If you are living with a disability and attempting to hold down steady employment, it is very important to understand the nature of the protections offered to you through the Americans with Disabilities Act. This act, commonly known as the ADA, lays out a variety of different protections for persons who need additional accommodation due to a variety of disabilities. Many disabilities require the use of service animals, and service animals often are allowed to accompany their owners in places where regular pets are not authorized to go. However, according to the ADA National Network, emotional support animals are not covered under the ADA.
Service animals are covered under Title II and Title III of the ADA. The very definition of a service animal is that it provides the assistance necessary to do specific tasks. These tasks may be of a psychiatric, sensory, physical, or intellectual nature, depending on the specific disabilities of the person in question. For an animal to be covered by Titles II and III, a service animal must be directly supporting the person in question with the disability in a physical manner.

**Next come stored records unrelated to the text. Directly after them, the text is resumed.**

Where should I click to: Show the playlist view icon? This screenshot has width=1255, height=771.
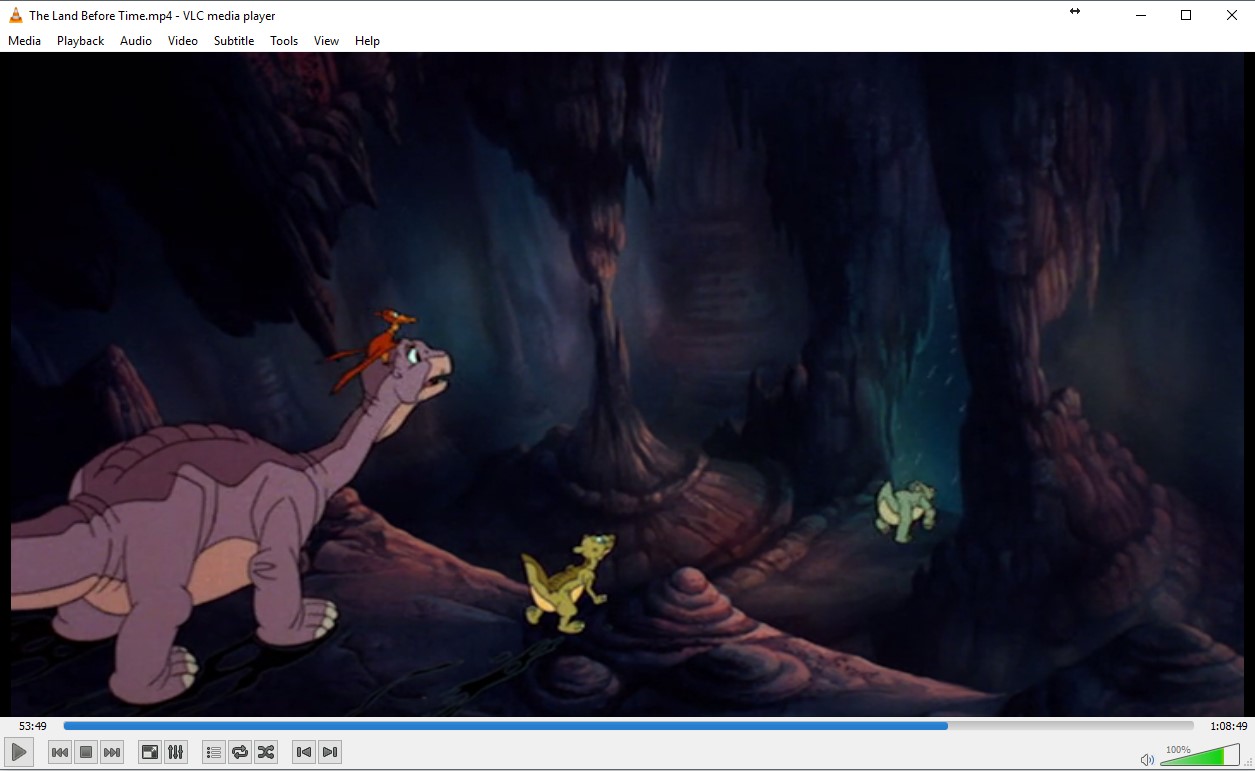tap(213, 752)
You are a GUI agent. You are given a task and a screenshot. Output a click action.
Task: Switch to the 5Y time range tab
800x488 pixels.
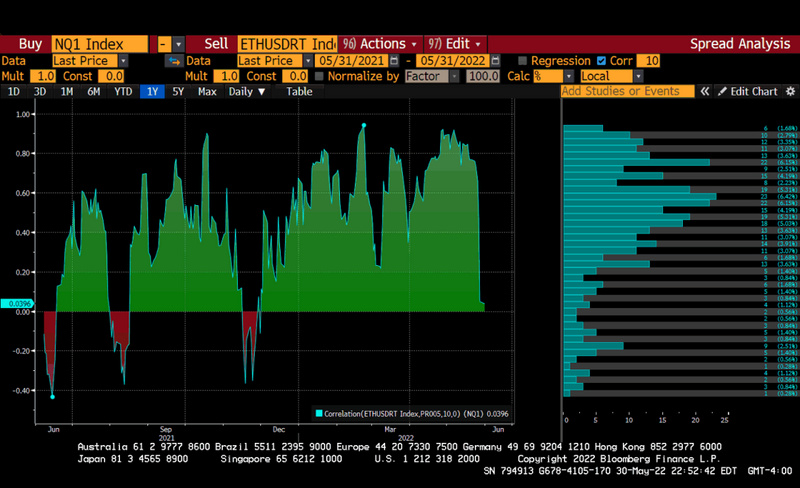point(178,91)
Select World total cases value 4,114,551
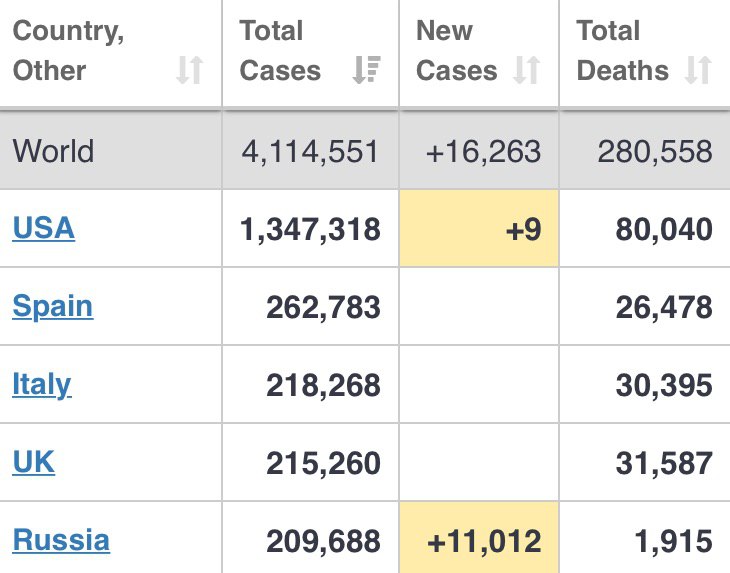 tap(310, 152)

Emotional support animals are not covered by these titles. This is because the work done by service animals has to be directly related to the disability in question. Emotional service animals may pay a very important part in therapy for certain individuals, but this is not considered legally on the same level as a seeing eye dog assisting a person who is legally blind.
Keep in mind that having a note from a doctor does not turn an emotional support animal into a service animal. Workplaces are not required to allow emotional support animals on their premises the way they would be required to accommodate a service animal.